Homeroom's financials are in the top 1% of restaurant performance, and we do it while paying our staff a starting wage of nearly $17/hour, with a leadership team that is 70% women and people of color, and by using a lot of pretty radical approaches to business (open book finance, restorative conflict resolution, etc.).  And if we can do it in the restaurant industry where the failure rate is upwards of 90%, then anyone can do it.  You can read more about our values here with links to articles on each: https://www.homeroom510.com/

Homeroom has been featured everywhere from the Cooking Channel to USA Today to the Wall Street Journal, and our anti-harassment system system was recently featured in the Washington Post, New York Times, San Francisco Chronicle, and on 20/20.

Homeroom's Game-Changing Anti-Harassment System

Homeroom's stated mission is to be the best part of people's day for both guests and staff, and we are committed to building a restaurant culture that is inclusive, diverse and counter to many damaging industry norms. I thought we were doing an excellent job until three years ago, when I received a flood of emails from staff labeled "harassment" and requesting a meeting with me.             

The catalyst was a customer - ­ a father of four who had put his hand up the shirt of a busser clearing his family's table. The busser was so stunned she didn't report it, but the event sparked a flood of reactions from staff members who'd had similar experiences. At our meeting, women shared stories about harassment from customers and said that when they tried to report it to male managers, they were often ignored because the incidents seemed unthreatening through a male lens.

We reconvened for a problem-solving session: We knew that we had to create something that didn't rely on men making judgment calls on women's stories, because it was clear that system was failing all of us.

We decided on a color-coded system in which different types of customer behavior are categorized as yellow, orange or red. Yellow refers to a creepy vibe or unsavory look. Orange means comments with sexual undertones, such as certain compliments on a worker's appearance. Red signals overtly sexual comments or touching, or repeated incidents in the orange category after being told the comments were unwelcome.

When a staff member has a harassment problem, they report the color - "I have an orange at table five" - and the manager is required to take a specific action. If red is reported, the customer is ejected from the restaurant. Orange means the manager takes over the table. With a yellow, the manager must take over the table if the staff member chooses. In all cases, the manager's response is automatic, no questions asked. (At the time of our meeting, all our shift managers were men, though their supervisors were women; something else we've achieved since then is diversifying each layer of management.)

In the years since implementation, customer harassment has ceased to be a problem. Reds are nearly nonexistent, as most sketchy customers seem to be derailed at yellow or orange. We found that most customers who behave inappropriately test the waters before escalating and that women have a canny sixth sense for unwanted attention. When reds do occur, our employees are empowered to act decisively.  We have also since adapted this system to apply to racial harassment, or any other form of harassing behavior from customers, vendors, delivery people, or anyone external to the company that comes into contact with staff.
■ ■ ■
What is asked ::
[A] In the Homeroom passage, what must a manager do when a staff member reports a red?
[B] Rewrite the Homeroom passage from "Homeroom's stated mission" up to and including "a male lens.", with "busser" changed to "server".

Records supplied ::
■ ■ ■
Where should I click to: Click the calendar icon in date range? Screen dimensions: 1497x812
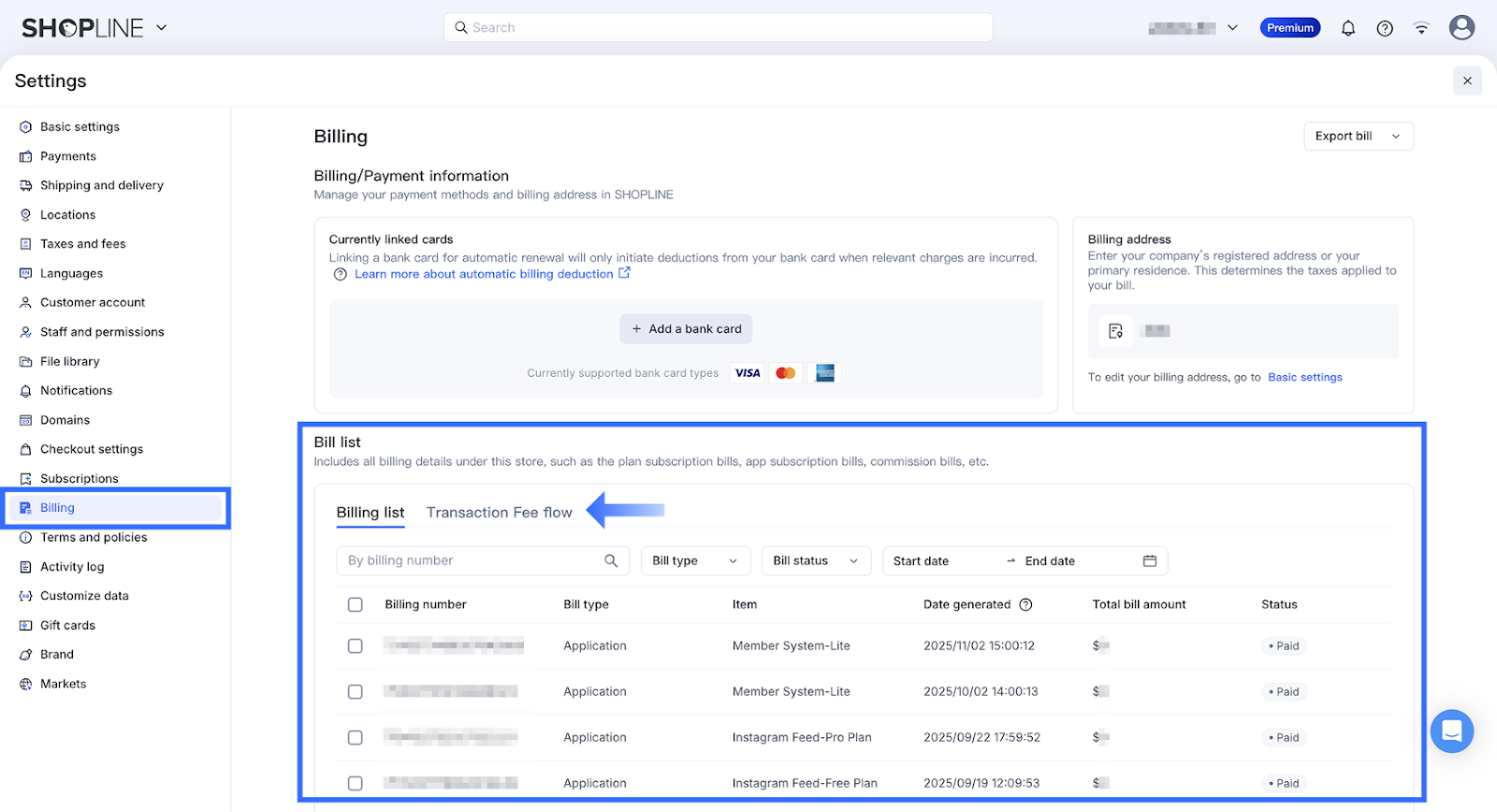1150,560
■ ■ ■
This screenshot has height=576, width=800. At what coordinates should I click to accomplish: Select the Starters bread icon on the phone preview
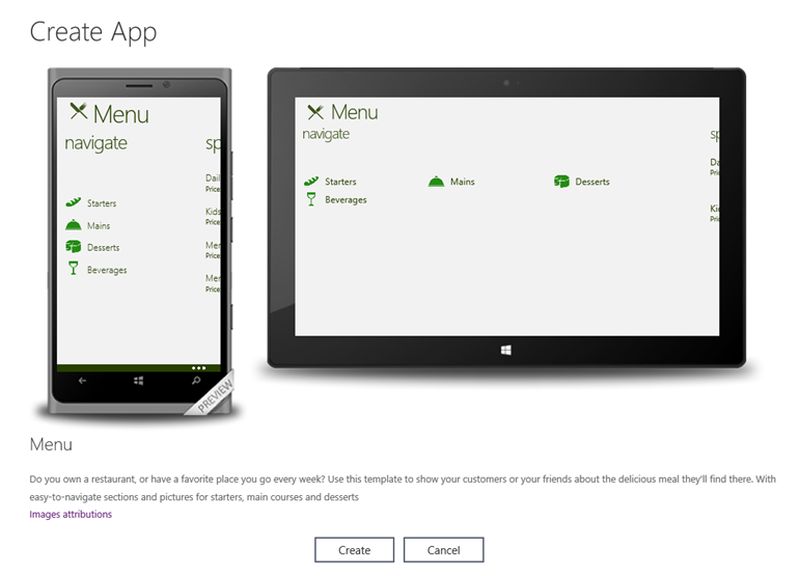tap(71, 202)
■ ■ ■
Task-by-task solutions ::
[A] The manager must eject the customer from the restaurant.

[B]
Homeroom's stated mission is to be the best part of people's day for both guests and staff, and we are committed to building a restaurant culture that is inclusive, diverse and counter to many damaging industry norms. I thought we were doing an excellent job until three years ago, when I received a flood of emails from staff labeled "harassment" and requesting a meeting with me.             

The catalyst was a customer - ­ a father of four who had put his hand up the shirt of a server clearing his family's table. The server was so stunned she didn't report it, but the event sparked a flood of reactions from staff members who'd had similar experiences. At our meeting, women shared stories about harassment from customers and said that when they tried to report it to male managers, they were often ignored because the incidents seemed unthreatening through a male lens.